══ Extracted material

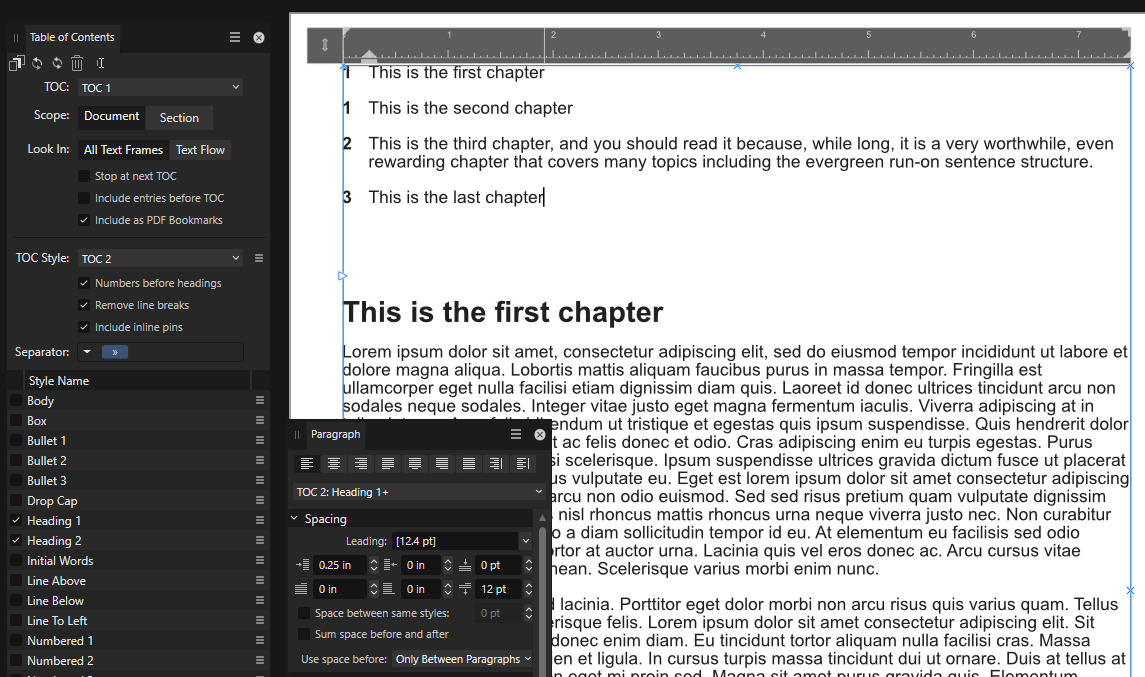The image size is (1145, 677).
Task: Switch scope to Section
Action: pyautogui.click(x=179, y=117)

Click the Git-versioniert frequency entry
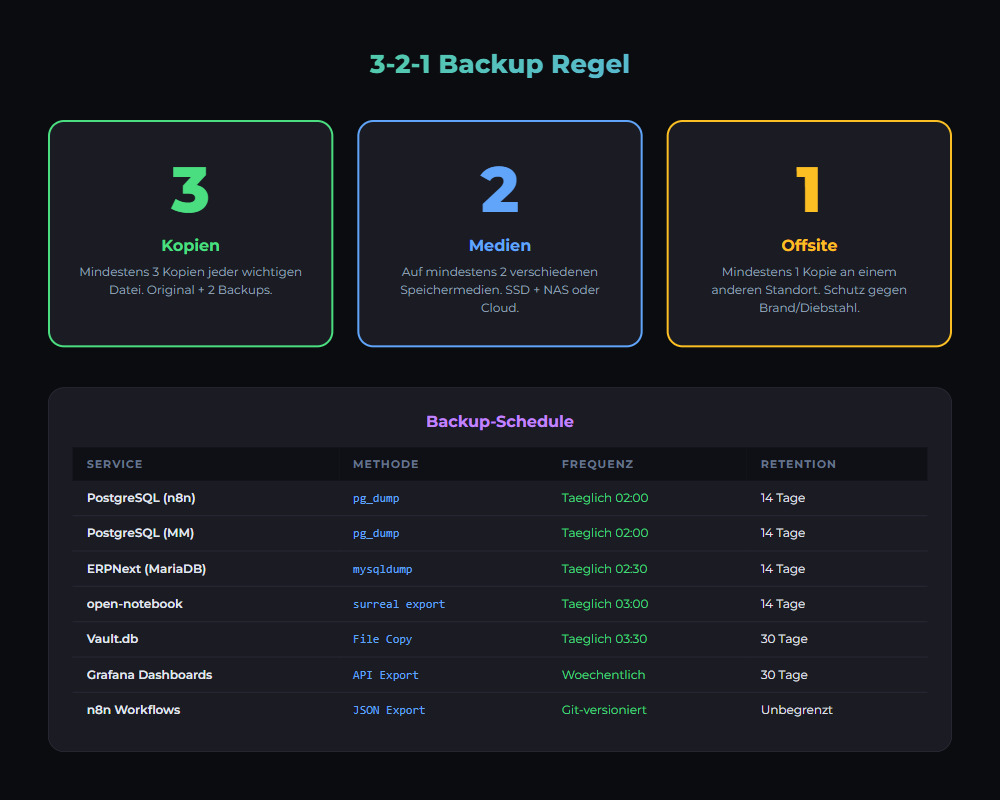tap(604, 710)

════
══ Extracted material

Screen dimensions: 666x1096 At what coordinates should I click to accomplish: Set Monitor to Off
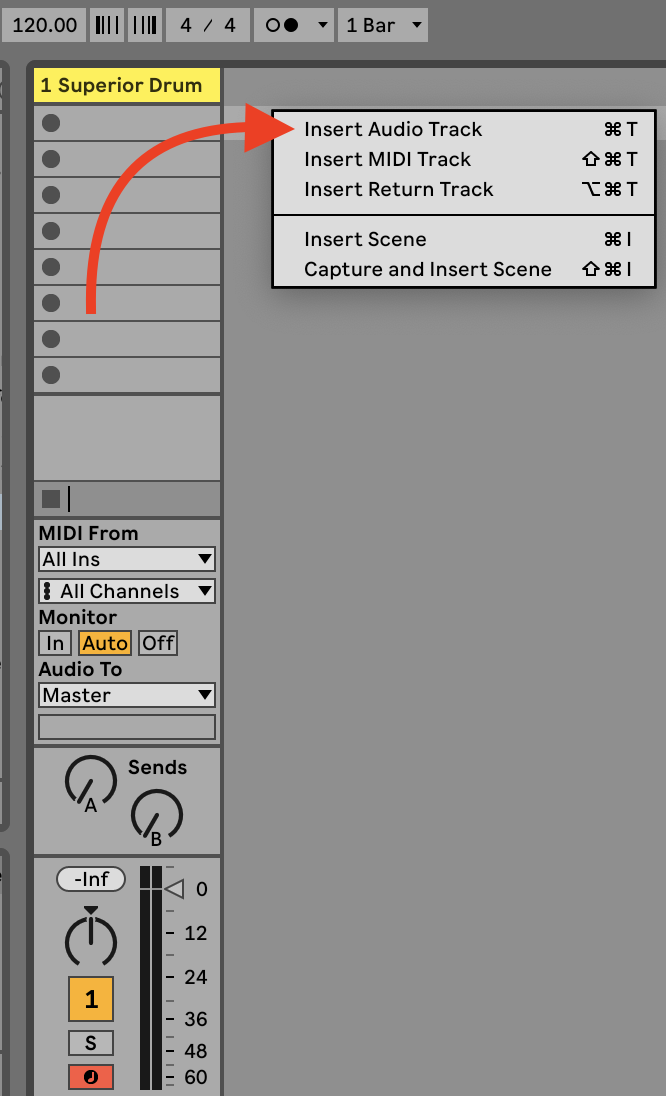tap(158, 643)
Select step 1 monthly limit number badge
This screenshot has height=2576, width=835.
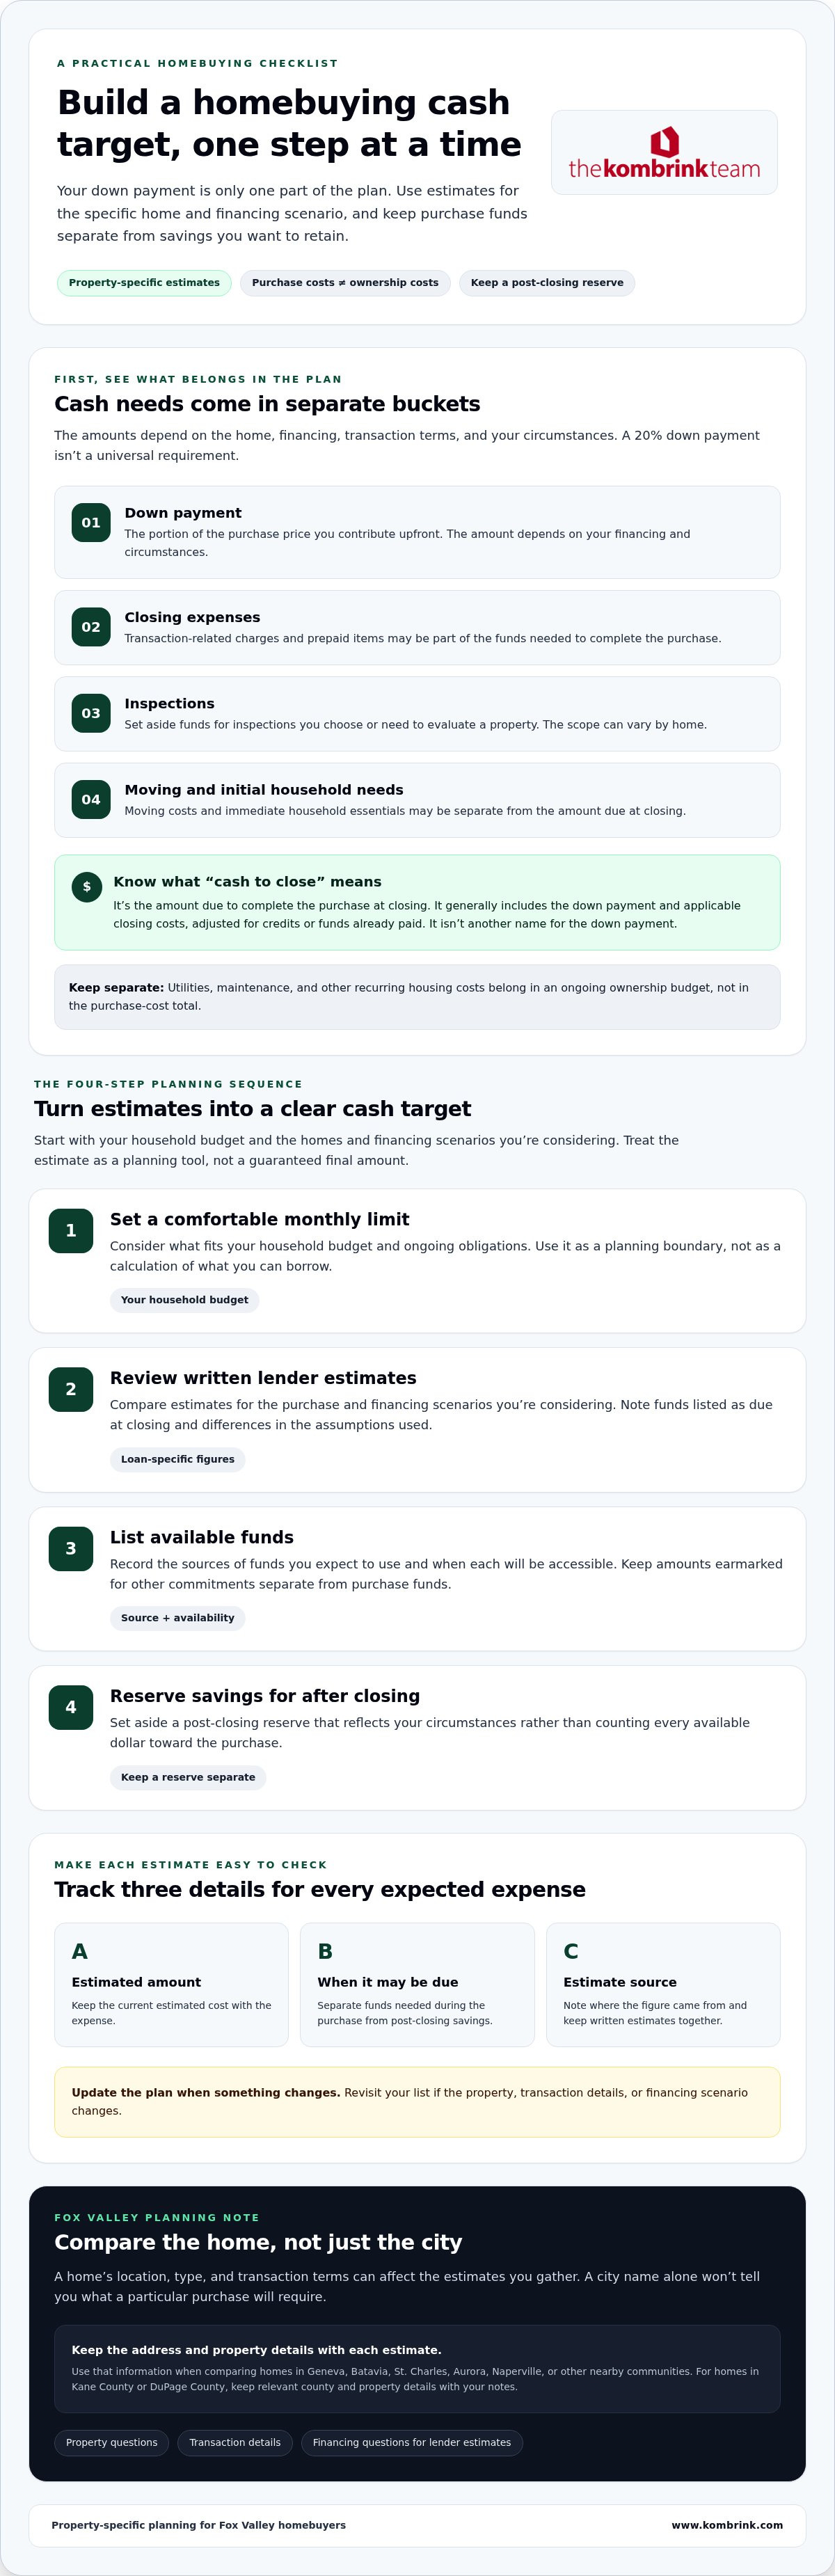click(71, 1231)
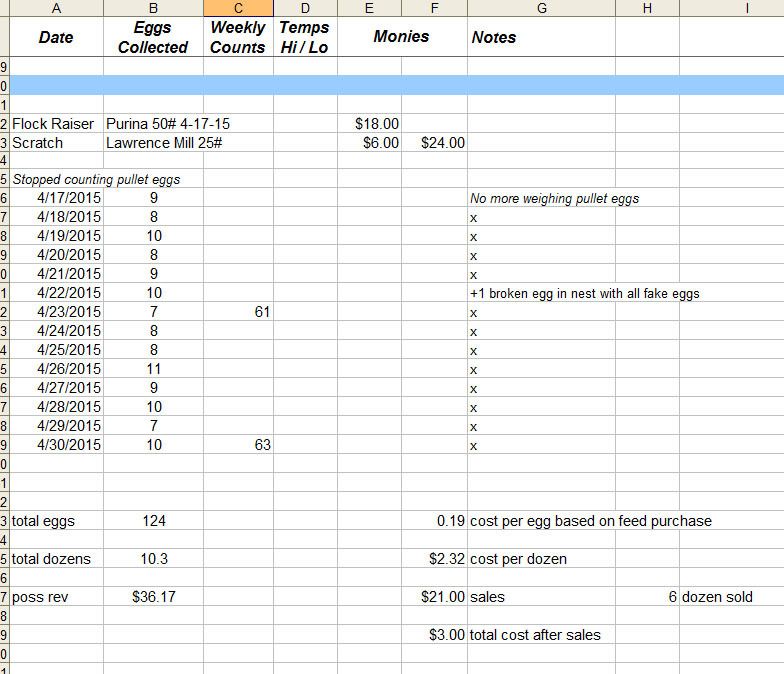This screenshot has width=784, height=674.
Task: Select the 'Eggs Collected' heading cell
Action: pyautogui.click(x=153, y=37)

════
══ Extracted material

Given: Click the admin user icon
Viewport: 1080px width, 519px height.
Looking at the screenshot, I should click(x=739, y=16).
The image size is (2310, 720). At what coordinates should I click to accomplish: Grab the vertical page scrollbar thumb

════

Task to carry out -
Print the listing from the line with "Screen dimensions: 666x1096" to the line with "Action: pyautogui.click(x=153, y=37)", copying each line as it appears, and leave out the pictures.

Correct answer -
Screen dimensions: 666x1096 At what coordinates should I click to accomplish: Set Monitor to Off
tap(158, 643)
Select step 1 monthly limit number badge
This screenshot has height=2576, width=835.
click(71, 1231)
This screenshot has width=784, height=674.
Task: Select the 'Eggs Collected' heading cell
Action: pyautogui.click(x=153, y=37)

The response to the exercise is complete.